French medicine needed a strong rebuttal to the Church’s views on Lourdes, and he was in a perfect position, on behalf of his profession, to provide one. Charcot wrote ‘The Faith Cure’ (‘La foi qui guerit), and arranged for it to be published simultaneously in English and French in 1892, one year before his death. All the healings at Lourdes, extraordinary as they were, were simply evidence that the natural healing powers of the mind were far more extensive than the medical profession had previously appreciated. Why had it taken Lourdes to reveal this? Charcot focused on the remarkable features of Lourdes as a site. Its remoteness meant that all pilgrims underwent a long, arduous journey to reach it (the train trip from Paris at that time took twenty-two hours). When they finally arrived, they were exhausted and their critical faculties were diminished. Arriving at the shrine (grotto) itself, they were then immediately immersed in multiple sacred symbols of healing. Joining crowds of other believers, they were infected with the emotional contagion of collective hope. It all added up to a fabulous confluence of factors guaranteed to open the mind to any and all influences.
Hence the cures and the miracles that have continued till date. There is no need for supernatural explanation for these events and the medical science today has perfectly natural explanation for such healings and the so called demonic possessions or exorcisms.
If we have to keep our understanding of medicine, psychology, psychiatry and neurology, the Muslim scholars have to give up their obsession with Jinn. Otherwise, hell breaks loose and we never know when we are moving from the domain of human psychology to demonic possession.

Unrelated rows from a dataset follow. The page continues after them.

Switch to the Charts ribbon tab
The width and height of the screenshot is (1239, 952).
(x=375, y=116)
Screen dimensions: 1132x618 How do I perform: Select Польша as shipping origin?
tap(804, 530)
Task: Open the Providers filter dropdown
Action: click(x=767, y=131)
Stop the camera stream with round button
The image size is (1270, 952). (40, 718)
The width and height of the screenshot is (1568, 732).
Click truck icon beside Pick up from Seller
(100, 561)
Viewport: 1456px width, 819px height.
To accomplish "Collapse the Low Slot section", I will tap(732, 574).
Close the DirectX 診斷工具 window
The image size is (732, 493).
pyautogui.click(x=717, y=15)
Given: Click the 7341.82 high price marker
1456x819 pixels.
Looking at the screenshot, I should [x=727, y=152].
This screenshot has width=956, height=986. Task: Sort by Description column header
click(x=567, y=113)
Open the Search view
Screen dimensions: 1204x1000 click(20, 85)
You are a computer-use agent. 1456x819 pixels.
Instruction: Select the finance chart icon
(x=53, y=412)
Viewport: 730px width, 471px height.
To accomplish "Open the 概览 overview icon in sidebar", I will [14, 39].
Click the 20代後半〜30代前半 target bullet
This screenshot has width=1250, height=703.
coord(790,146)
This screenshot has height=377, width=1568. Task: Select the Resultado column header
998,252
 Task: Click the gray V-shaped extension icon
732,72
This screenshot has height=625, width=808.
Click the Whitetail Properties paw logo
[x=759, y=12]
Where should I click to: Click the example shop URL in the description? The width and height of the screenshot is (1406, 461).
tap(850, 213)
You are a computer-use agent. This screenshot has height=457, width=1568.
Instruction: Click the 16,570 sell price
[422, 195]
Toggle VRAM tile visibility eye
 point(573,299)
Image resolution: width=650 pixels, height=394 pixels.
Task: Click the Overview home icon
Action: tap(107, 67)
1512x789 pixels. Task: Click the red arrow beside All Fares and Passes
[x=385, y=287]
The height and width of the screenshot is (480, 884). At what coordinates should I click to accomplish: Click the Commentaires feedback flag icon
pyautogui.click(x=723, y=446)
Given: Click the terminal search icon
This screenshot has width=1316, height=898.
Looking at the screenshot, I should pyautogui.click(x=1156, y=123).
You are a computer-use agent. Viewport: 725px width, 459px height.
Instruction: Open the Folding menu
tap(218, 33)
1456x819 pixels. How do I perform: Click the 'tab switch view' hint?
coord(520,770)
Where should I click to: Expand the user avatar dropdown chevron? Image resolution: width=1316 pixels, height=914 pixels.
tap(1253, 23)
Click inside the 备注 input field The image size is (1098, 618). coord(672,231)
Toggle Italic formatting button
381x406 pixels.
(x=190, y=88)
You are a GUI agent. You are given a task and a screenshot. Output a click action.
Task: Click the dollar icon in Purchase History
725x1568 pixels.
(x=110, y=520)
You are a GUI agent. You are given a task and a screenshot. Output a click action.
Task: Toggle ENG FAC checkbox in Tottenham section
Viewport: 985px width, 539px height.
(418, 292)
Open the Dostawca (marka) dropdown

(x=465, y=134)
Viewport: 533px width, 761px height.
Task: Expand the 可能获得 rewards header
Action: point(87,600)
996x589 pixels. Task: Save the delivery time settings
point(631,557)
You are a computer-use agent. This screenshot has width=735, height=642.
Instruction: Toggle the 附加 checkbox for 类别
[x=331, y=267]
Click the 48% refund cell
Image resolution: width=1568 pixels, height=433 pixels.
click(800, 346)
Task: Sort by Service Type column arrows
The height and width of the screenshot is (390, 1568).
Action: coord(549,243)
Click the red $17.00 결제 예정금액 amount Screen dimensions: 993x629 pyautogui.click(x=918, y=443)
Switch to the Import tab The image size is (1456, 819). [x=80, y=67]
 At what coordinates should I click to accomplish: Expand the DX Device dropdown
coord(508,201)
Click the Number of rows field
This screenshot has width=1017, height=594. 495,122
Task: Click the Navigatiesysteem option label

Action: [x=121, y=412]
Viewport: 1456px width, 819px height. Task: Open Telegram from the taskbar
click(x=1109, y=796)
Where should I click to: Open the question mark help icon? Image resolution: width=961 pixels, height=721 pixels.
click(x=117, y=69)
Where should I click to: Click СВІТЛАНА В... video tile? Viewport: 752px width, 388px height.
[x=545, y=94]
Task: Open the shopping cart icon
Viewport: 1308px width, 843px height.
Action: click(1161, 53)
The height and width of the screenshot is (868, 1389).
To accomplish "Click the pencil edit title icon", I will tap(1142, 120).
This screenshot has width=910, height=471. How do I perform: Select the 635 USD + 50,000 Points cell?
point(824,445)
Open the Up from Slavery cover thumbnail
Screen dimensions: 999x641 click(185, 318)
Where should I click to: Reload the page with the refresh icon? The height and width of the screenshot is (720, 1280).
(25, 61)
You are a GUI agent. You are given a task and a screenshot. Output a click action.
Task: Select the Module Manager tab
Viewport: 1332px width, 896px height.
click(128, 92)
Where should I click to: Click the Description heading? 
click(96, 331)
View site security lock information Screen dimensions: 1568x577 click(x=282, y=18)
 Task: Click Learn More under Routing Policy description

As regards the issue of Iblis or Satan, in the interest of space, let me just link two articles here: Surah Zukhruf – Ornaments of Gold: The Satan that Doesn’t Exist and Surah Al Baqara (The Cow): Section 4: Adam and Eve.
If we elevate one person to the pedestal, be he a great Sunni scholar like Hamza Yusuf, supreme leader of Shiite Islam in Iran: Ali Khamenei, Imam of Ismailis: Prince Aga Khan or the Khalifa of Ahmadiyya Muslims: Hazrat Mirza Masroor Ahmad, and limit our learning only to them with the exclusion of others, then we are disobeying the prophet Muhammad, may peace be on him, when he said a word of wisdom is the lost wealth of a believer, he finds it and accepts it from whatever source or wherever he finds it.
The prophet Muhammad, may peace be on him, said that the scholars of my Ummat are like the prophets among the Israelites. So, let us respect our teachers as such but not elevate them to the status of Gods, for in so doing we divide ourselves into sects and wisdom, rationality, vision and beautifully evolving understanding of the Quran escapes us.